> _What this task involves_:
Rewrite the entries below, replacing "screenshot" with "image" and leaving everything else unchanged. Omit the pictures from your version.
[start]
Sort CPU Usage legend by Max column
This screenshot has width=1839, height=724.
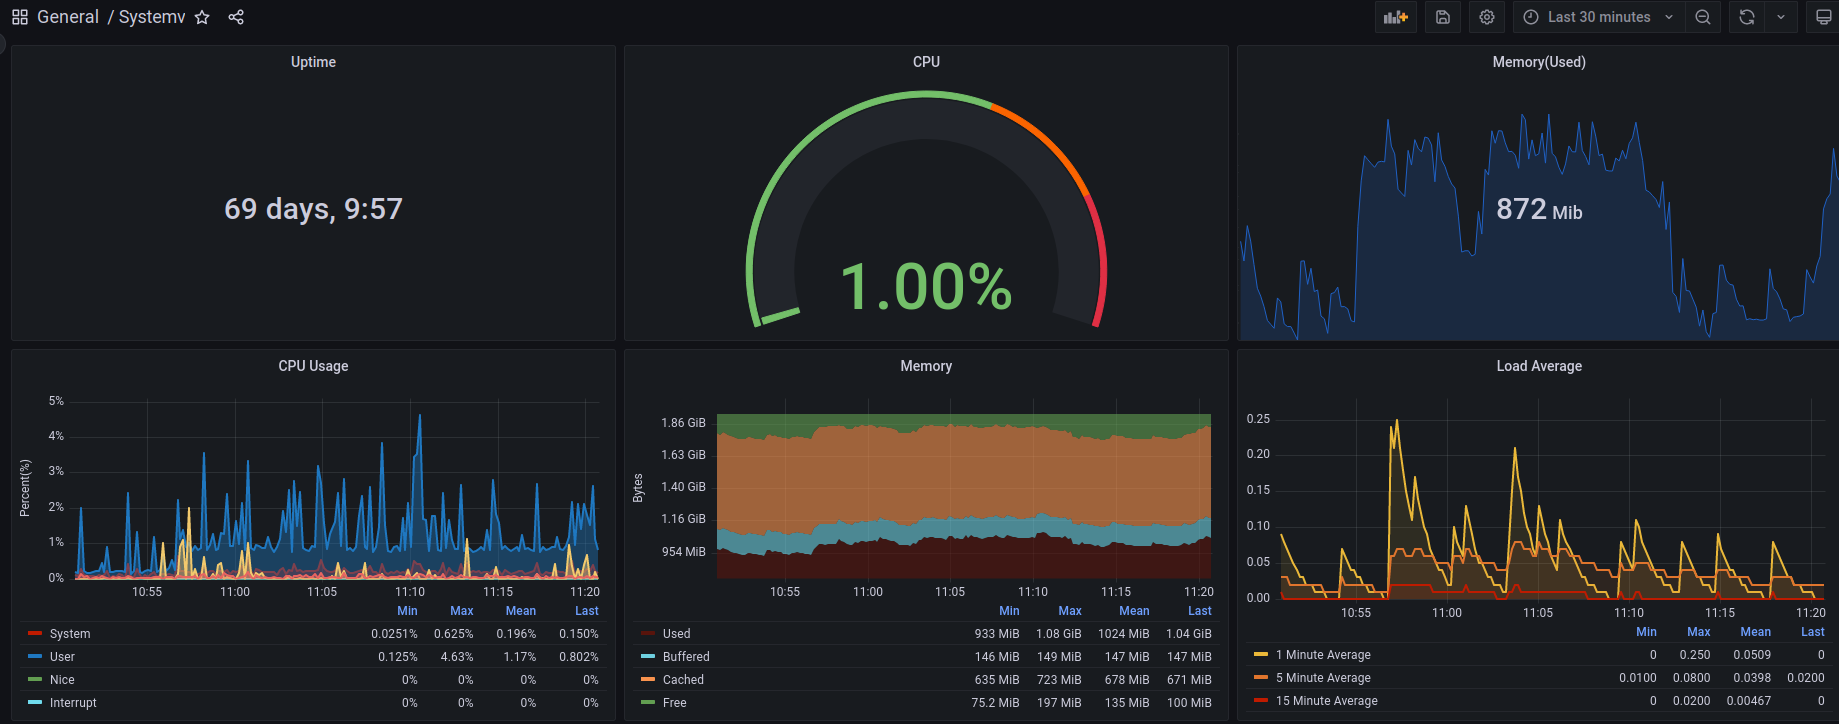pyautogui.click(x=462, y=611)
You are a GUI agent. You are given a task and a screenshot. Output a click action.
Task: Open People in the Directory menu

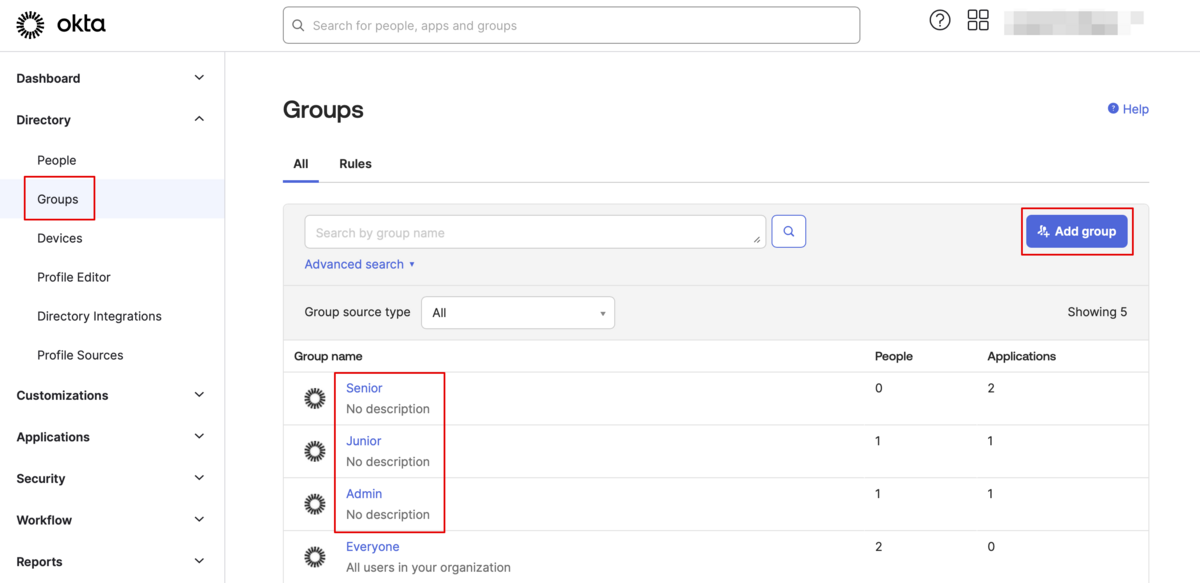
[end]
> _The reply_:
Sort CPU Usage legend by Max column
This image has width=1839, height=724.
pyautogui.click(x=462, y=611)
You are a GUI agent. You are given a task and a image. Output a click action.
Task: Open People in the Directory menu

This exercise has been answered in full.